◆ Records for the task
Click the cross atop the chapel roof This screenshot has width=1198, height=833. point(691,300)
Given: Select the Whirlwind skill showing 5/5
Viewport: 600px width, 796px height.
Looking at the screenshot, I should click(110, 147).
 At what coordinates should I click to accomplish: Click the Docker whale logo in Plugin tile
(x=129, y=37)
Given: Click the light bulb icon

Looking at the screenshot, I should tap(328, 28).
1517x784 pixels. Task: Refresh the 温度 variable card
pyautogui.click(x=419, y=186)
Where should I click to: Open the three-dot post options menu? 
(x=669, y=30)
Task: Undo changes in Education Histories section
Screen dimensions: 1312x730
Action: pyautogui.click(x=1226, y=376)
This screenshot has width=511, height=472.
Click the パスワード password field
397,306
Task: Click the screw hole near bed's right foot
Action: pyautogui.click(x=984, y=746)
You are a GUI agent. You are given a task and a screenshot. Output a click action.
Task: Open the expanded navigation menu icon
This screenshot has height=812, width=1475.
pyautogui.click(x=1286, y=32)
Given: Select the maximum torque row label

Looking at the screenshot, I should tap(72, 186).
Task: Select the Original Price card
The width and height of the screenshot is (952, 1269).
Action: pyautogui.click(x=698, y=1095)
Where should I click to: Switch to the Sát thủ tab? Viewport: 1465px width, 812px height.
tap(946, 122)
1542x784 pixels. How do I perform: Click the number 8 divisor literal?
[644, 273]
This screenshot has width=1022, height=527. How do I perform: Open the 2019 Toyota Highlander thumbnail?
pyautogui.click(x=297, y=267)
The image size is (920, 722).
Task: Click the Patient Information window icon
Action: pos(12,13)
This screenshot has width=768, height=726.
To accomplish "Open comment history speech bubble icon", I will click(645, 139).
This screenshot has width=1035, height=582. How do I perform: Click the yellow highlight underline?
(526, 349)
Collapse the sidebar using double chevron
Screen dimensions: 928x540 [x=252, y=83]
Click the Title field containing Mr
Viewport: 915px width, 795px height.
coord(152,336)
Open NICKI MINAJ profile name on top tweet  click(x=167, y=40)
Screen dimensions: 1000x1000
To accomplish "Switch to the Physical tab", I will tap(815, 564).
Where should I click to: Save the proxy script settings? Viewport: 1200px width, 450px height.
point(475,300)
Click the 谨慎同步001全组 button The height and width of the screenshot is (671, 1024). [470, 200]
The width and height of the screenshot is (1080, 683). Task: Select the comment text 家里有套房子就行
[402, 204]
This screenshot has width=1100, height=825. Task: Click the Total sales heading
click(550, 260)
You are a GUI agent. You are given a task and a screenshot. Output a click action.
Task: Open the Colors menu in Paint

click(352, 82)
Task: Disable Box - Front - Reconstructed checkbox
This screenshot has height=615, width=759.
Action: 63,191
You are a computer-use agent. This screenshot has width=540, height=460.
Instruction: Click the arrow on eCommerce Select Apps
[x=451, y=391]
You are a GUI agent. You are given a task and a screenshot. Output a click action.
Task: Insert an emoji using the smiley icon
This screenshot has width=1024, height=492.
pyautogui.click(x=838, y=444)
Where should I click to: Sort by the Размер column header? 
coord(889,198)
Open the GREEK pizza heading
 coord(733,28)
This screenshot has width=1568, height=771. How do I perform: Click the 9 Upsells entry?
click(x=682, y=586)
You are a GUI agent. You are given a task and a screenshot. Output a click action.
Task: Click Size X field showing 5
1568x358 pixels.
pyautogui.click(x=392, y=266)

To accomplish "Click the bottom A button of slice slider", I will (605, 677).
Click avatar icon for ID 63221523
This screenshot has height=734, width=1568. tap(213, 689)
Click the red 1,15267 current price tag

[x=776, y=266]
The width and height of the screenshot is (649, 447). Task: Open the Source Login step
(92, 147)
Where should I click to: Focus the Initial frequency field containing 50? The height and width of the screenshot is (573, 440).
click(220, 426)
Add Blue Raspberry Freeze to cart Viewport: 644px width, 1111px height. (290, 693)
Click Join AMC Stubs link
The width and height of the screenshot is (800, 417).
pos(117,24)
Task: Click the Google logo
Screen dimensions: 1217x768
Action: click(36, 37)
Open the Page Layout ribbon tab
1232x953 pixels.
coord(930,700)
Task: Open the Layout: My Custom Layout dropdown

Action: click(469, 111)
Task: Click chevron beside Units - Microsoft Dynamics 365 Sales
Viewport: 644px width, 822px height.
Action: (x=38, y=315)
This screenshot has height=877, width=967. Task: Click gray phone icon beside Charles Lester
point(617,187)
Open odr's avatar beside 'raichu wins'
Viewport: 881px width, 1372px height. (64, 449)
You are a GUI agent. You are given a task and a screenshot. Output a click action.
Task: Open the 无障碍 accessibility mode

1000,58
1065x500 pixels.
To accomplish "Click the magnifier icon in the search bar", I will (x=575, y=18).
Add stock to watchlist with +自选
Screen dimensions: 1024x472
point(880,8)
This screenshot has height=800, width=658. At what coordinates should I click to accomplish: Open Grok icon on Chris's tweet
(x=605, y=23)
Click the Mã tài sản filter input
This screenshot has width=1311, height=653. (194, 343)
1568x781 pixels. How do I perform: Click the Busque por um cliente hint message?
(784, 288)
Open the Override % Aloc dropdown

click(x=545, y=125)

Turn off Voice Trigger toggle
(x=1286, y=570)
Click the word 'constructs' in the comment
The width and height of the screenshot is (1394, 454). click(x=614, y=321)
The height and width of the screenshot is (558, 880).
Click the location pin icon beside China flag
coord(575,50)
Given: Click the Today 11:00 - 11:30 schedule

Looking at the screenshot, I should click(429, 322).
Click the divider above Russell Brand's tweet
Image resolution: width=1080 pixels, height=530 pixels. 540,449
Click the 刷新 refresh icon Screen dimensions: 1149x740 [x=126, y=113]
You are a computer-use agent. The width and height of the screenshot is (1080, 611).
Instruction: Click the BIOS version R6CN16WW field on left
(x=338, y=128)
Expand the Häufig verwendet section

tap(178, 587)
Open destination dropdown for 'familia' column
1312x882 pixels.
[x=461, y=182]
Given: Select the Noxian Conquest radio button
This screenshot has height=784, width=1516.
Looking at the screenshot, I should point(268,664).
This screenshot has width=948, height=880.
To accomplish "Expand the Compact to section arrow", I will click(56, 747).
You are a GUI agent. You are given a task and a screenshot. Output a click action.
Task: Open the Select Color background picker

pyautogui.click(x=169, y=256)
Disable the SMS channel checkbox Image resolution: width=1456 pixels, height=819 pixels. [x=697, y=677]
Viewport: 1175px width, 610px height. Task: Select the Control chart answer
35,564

◆ Task directions
Write the records above out again precisely.

◆ Solution
Click the cross atop the chapel roof This screenshot has width=1198, height=833. point(691,300)
Given: Select the Whirlwind skill showing 5/5
Viewport: 600px width, 796px height.
Looking at the screenshot, I should click(110, 147).
 At what coordinates should I click to accomplish: Click the Docker whale logo in Plugin tile
(x=129, y=37)
Given: Click the light bulb icon

Looking at the screenshot, I should tap(328, 28).
1517x784 pixels. Task: Refresh the 温度 variable card
pyautogui.click(x=419, y=186)
Where should I click to: Open the three-dot post options menu? 
(x=669, y=30)
Task: Undo changes in Education Histories section
Screen dimensions: 1312x730
Action: pyautogui.click(x=1226, y=376)
This screenshot has width=511, height=472.
Click the パスワード password field
397,306
Task: Click the screw hole near bed's right foot
Action: pyautogui.click(x=984, y=746)
You are a GUI agent. You are given a task and a screenshot. Output a click action.
Task: Open the expanded navigation menu icon
This screenshot has height=812, width=1475.
pyautogui.click(x=1286, y=32)
Given: Select the maximum torque row label

Looking at the screenshot, I should tap(72, 186).
Task: Select the Original Price card
The width and height of the screenshot is (952, 1269).
Action: pyautogui.click(x=698, y=1095)
Where should I click to: Switch to the Sát thủ tab? Viewport: 1465px width, 812px height.
tap(946, 122)
1542x784 pixels. How do I perform: Click the number 8 divisor literal?
[644, 273]
This screenshot has width=1022, height=527. How do I perform: Open the 2019 Toyota Highlander thumbnail?
pyautogui.click(x=297, y=267)
The image size is (920, 722).
Task: Click the Patient Information window icon
Action: pos(12,13)
This screenshot has width=768, height=726.
To accomplish "Open comment history speech bubble icon", I will click(645, 139).
This screenshot has width=1035, height=582. How do I perform: Click the yellow highlight underline?
(526, 349)
Collapse the sidebar using double chevron
Screen dimensions: 928x540 [x=252, y=83]
Click the Title field containing Mr
Viewport: 915px width, 795px height.
coord(152,336)
Open NICKI MINAJ profile name on top tweet  click(x=167, y=40)
Screen dimensions: 1000x1000
To accomplish "Switch to the Physical tab", I will tap(815, 564).
Where should I click to: Save the proxy script settings? Viewport: 1200px width, 450px height.
point(475,300)
Click the 谨慎同步001全组 button The height and width of the screenshot is (671, 1024). [470, 200]
The width and height of the screenshot is (1080, 683). Task: Select the comment text 家里有套房子就行
[402, 204]
This screenshot has width=1100, height=825. Task: Click the Total sales heading
click(550, 260)
You are a GUI agent. You are given a task and a screenshot. Output a click action.
Task: Open the Colors menu in Paint

click(352, 82)
Task: Disable Box - Front - Reconstructed checkbox
This screenshot has height=615, width=759.
Action: 63,191
You are a computer-use agent. This screenshot has width=540, height=460.
Instruction: Click the arrow on eCommerce Select Apps
[x=451, y=391]
You are a GUI agent. You are given a task and a screenshot. Output a click action.
Task: Insert an emoji using the smiley icon
This screenshot has width=1024, height=492.
pyautogui.click(x=838, y=444)
Where should I click to: Sort by the Размер column header? 
coord(889,198)
Open the GREEK pizza heading
 coord(733,28)
This screenshot has width=1568, height=771. How do I perform: Click the 9 Upsells entry?
click(x=682, y=586)
You are a GUI agent. You are given a task and a screenshot. Output a click action.
Task: Click Size X field showing 5
1568x358 pixels.
pyautogui.click(x=392, y=266)

To accomplish "Click the bottom A button of slice slider", I will (605, 677).
Click avatar icon for ID 63221523
This screenshot has height=734, width=1568. tap(213, 689)
Click the red 1,15267 current price tag

[x=776, y=266]
The width and height of the screenshot is (649, 447). Task: Open the Source Login step
(92, 147)
Where should I click to: Focus the Initial frequency field containing 50? The height and width of the screenshot is (573, 440).
click(220, 426)
Add Blue Raspberry Freeze to cart Viewport: 644px width, 1111px height. (290, 693)
Click Join AMC Stubs link
The width and height of the screenshot is (800, 417).
pos(117,24)
Task: Click the Google logo
Screen dimensions: 1217x768
Action: click(36, 37)
Open the Page Layout ribbon tab
1232x953 pixels.
coord(930,700)
Task: Open the Layout: My Custom Layout dropdown

Action: click(469, 111)
Task: Click chevron beside Units - Microsoft Dynamics 365 Sales
Viewport: 644px width, 822px height.
Action: (x=38, y=315)
This screenshot has height=877, width=967. Task: Click gray phone icon beside Charles Lester
point(617,187)
Open odr's avatar beside 'raichu wins'
Viewport: 881px width, 1372px height. (64, 449)
You are a GUI agent. You are given a task and a screenshot. Output a click action.
Task: Open the 无障碍 accessibility mode

1000,58
1065x500 pixels.
To accomplish "Click the magnifier icon in the search bar", I will (x=575, y=18).
Add stock to watchlist with +自选
Screen dimensions: 1024x472
point(880,8)
This screenshot has height=800, width=658. At what coordinates should I click to accomplish: Open Grok icon on Chris's tweet
(x=605, y=23)
Click the Mã tài sản filter input
This screenshot has width=1311, height=653. (194, 343)
1568x781 pixels. How do I perform: Click the Busque por um cliente hint message?
(784, 288)
Open the Override % Aloc dropdown

click(x=545, y=125)

Turn off Voice Trigger toggle
(x=1286, y=570)
Click the word 'constructs' in the comment
The width and height of the screenshot is (1394, 454). click(x=614, y=321)
The height and width of the screenshot is (558, 880).
Click the location pin icon beside China flag
coord(575,50)
Given: Click the Today 11:00 - 11:30 schedule

Looking at the screenshot, I should click(429, 322).
Click the divider above Russell Brand's tweet
Image resolution: width=1080 pixels, height=530 pixels. 540,449
Click the 刷新 refresh icon Screen dimensions: 1149x740 [x=126, y=113]
You are a computer-use agent. The width and height of the screenshot is (1080, 611).
Instruction: Click the BIOS version R6CN16WW field on left
(x=338, y=128)
Expand the Häufig verwendet section

tap(178, 587)
Open destination dropdown for 'familia' column
1312x882 pixels.
[x=461, y=182]
Given: Select the Noxian Conquest radio button
This screenshot has height=784, width=1516.
Looking at the screenshot, I should point(268,664).
This screenshot has width=948, height=880.
To accomplish "Expand the Compact to section arrow", I will click(56, 747).
You are a GUI agent. You are given a task and a screenshot. Output a click action.
Task: Open the Select Color background picker

pyautogui.click(x=169, y=256)
Disable the SMS channel checkbox Image resolution: width=1456 pixels, height=819 pixels. [x=697, y=677]
Viewport: 1175px width, 610px height. Task: Select the Control chart answer
35,564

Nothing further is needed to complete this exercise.